On Mon, Feb 27, 2023 at 07:45:08PM +0000, Christophe Leroy wrote:
> Hi,
> 
> Le 27/02/2023 à 18:57, Matthew Wilcox (Oracle) a écrit :
> > Add set_ptes(), update_mmu_cache_range() and flush_dcache_folio().
> > Change the PG_arch_1 (aka PG_dcache_dirty) flag from being per-page to
> > per-folio.
> > 
> > I'm unsure about my merging of flush_dcache_icache_hugepage() and
> > flush_dcache_icache_page() into flush_dcache_icache_folio() and subsequent
> > removal of flush_dcache_icache_phys().  Please review.
> 
> Not sure why you want to remove flush_dcache_icache_phys().

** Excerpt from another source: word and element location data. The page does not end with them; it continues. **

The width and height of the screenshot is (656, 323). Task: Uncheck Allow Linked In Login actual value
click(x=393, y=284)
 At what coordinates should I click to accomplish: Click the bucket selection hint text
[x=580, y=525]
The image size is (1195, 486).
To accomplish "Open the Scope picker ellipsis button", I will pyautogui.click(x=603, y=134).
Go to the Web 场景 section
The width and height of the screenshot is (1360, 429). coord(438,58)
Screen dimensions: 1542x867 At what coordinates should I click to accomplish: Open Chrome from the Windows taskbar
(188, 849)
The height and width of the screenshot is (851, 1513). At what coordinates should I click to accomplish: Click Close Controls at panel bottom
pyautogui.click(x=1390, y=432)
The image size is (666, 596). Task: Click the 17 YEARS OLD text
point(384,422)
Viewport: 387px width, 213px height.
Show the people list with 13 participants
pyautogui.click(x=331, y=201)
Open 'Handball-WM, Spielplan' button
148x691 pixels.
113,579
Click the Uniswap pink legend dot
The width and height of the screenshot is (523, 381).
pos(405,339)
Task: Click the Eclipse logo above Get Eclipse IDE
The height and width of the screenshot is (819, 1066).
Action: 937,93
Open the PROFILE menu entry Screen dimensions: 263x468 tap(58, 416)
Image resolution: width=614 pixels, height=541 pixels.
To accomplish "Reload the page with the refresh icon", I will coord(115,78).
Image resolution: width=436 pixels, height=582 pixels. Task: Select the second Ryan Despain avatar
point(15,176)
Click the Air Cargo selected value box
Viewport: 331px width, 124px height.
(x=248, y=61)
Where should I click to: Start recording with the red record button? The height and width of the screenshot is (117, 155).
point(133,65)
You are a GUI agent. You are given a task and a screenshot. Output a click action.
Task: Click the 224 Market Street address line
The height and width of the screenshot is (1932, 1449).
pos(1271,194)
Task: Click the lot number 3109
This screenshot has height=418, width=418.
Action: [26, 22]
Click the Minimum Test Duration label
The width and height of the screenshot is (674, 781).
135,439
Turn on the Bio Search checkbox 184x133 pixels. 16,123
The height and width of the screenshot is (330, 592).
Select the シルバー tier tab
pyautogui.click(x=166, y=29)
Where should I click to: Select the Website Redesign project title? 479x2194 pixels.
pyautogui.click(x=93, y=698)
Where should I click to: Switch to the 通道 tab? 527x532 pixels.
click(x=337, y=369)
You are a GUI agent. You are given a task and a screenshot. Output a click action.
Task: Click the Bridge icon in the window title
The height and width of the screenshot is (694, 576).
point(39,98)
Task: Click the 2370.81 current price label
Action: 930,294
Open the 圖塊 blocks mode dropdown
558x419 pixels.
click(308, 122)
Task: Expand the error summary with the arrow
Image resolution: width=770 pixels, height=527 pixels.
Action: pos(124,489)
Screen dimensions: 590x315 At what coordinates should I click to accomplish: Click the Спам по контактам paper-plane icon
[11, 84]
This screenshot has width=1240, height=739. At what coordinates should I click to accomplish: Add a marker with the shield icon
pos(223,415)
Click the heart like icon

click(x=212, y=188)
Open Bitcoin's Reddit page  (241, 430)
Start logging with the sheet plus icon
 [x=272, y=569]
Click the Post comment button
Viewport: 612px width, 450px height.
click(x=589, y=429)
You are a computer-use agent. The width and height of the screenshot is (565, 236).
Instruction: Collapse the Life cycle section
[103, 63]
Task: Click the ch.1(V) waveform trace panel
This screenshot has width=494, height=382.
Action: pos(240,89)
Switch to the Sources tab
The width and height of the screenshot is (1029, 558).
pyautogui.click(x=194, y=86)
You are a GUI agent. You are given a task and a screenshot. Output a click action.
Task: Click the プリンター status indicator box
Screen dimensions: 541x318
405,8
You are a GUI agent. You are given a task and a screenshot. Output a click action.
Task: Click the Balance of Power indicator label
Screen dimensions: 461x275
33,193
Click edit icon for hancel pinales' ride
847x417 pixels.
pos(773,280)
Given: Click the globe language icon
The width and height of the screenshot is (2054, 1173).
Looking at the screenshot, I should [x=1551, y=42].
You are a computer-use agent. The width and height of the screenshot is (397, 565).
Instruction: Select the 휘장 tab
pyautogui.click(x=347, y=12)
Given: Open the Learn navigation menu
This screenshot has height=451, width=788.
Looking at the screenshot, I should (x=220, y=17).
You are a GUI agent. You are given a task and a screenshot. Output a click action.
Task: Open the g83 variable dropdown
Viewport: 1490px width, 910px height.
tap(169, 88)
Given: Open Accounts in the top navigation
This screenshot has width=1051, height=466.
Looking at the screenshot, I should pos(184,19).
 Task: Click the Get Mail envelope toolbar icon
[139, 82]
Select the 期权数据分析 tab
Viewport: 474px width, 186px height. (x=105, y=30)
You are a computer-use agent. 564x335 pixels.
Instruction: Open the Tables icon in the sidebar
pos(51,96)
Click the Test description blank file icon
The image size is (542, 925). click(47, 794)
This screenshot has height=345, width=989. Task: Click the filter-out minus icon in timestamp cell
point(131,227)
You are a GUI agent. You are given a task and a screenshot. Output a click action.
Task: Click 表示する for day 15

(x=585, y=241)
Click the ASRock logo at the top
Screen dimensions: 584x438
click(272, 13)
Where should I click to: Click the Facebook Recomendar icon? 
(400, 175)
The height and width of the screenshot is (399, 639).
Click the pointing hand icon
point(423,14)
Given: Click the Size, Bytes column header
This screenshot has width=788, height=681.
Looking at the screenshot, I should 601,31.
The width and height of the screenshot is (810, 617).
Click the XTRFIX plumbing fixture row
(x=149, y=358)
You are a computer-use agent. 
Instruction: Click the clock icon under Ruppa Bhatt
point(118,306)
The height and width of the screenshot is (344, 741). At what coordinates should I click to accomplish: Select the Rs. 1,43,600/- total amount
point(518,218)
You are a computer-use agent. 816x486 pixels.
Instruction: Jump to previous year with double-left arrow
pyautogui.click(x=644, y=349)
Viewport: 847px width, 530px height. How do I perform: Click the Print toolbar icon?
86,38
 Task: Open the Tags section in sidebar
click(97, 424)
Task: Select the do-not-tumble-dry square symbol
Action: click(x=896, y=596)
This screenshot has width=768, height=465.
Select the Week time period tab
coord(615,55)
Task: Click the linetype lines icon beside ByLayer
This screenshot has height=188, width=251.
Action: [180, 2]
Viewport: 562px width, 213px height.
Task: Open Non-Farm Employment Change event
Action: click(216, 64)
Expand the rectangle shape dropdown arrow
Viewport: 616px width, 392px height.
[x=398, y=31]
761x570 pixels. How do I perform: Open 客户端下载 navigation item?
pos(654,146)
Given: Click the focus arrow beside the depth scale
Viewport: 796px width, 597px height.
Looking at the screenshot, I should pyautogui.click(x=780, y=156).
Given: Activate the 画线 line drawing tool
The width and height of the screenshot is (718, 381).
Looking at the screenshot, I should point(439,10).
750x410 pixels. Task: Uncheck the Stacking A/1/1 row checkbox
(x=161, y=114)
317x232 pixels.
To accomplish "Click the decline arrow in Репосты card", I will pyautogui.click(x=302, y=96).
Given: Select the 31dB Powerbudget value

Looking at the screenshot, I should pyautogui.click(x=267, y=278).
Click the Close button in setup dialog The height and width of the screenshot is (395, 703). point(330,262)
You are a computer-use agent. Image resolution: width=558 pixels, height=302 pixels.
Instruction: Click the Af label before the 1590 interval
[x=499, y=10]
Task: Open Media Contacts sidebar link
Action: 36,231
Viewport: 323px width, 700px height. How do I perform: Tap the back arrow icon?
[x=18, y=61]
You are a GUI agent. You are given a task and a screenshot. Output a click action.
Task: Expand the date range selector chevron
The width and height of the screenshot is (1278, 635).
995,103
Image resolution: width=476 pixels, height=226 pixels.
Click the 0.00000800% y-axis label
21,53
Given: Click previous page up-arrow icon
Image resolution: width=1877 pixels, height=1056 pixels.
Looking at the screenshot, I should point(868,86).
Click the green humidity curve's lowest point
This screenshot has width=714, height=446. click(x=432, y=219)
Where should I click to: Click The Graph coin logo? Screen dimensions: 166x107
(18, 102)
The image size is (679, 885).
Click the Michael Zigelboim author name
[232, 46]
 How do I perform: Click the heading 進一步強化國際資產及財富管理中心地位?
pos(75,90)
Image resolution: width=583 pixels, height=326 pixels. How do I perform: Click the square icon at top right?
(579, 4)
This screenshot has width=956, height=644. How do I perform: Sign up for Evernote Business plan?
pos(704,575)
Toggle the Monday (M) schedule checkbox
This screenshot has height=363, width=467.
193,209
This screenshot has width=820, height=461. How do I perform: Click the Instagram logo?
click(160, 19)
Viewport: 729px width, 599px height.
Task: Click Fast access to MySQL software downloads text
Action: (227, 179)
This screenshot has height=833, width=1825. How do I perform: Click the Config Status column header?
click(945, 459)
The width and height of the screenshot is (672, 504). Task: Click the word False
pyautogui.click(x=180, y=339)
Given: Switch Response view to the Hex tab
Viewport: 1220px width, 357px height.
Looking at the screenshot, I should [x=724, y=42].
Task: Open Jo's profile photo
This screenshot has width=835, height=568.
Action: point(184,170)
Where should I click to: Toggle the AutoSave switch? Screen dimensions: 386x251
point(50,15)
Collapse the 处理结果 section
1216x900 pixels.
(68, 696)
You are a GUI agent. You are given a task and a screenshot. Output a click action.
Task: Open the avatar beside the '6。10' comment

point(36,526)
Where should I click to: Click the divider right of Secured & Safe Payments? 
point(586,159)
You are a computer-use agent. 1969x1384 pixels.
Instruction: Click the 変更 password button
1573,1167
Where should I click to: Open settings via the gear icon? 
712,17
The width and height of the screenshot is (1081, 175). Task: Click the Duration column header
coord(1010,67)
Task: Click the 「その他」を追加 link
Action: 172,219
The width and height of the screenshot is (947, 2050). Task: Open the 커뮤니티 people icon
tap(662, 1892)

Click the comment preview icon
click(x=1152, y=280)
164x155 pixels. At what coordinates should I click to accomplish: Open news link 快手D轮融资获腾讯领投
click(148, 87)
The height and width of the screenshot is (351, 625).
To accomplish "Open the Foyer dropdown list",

Well, I didn't, necessarily.  It's just that when I merged
flush_dcache_icache_hugepage() and flush_dcache_icache_page()
together, it was left with no callers.

> Allthough that's only feasible when address bus is not wider than 32 
> bits and cannot be done on BOOKE as you can't switch off MMU on BOOKE, 
> flush_dcache_icache_phys() allows to flush not mapped pages without 
> having to map them. So it is more efficient.

And it was just never done for the hugepage case?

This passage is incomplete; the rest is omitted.